At the very core of PATaS’ design objective is transparency–to show how each ballot is appreciated, how each vote is recorded and counted, and how the election return is prepared. A transparency feature under consideration is displaying each ballot on the screen for all watchers to see. The tallying of votes is also publicly observable because its recording will also be displayed on screen.
Rep. Fredenil Castro, chairman of the House Committee on Suffrage and Electoral Reform, observing the conduct of mock elections held last June 27, 2015 at a voting center in Bacoor, Cavite, where the PATaS was demonstrated, said the fully automated election system (referring to the PCOS-centric automated election system) was more credible because of the absence of any human intervention.
How did Rep.
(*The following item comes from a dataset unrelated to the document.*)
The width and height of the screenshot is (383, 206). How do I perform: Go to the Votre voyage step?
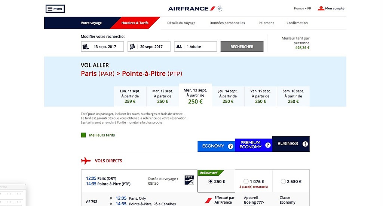click(91, 23)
Castro conclude that the PCOS-centric automated election system is credible? What credibility standards did he use? Did he see how the PCOS appreciated each ballot? How it recorded the votes on each ballot? And how the votes were counted? Credibility is inextricably linked to transparency. If the processes are not transparent, doubts on how the PCOS generated the election results arise.
Some observers of the mock elections/PATaS demonstration pointed out that more watchers will have to be deployed if PATaS is used in the 2016 elections.
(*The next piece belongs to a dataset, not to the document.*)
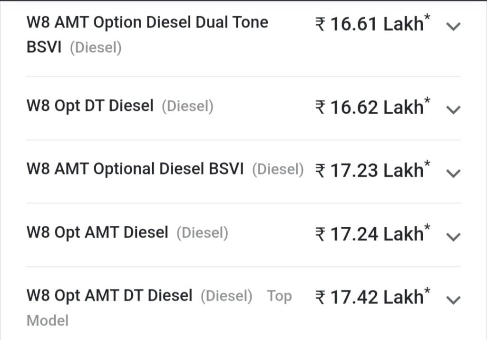Click the ₹ 16.61 Lakh price
487x340 pixels.
tap(373, 24)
On the contrary! By using an LCD projector to display the tallying of votes, observation is enhanced and more convenient.
The accuracy of manual counting was also raised. As shown in the PATaS demonstration, the tallying of votes was done in parallel, that is, while tallying is being done using a laptop, a manual tally was also done. The protocol in the counting of votes required a review of the vote counts every 20 ballots. This provided an audit check of the vote tally ensuring that vote counting was done with a high degree of accuracy.
Let’s face IT. More reasons will be raised against the use of PATaS for our elections. There is no need to choose between PATaS and PCOS. The voting and counting system that offers full transparency must prevail over a system that hides it.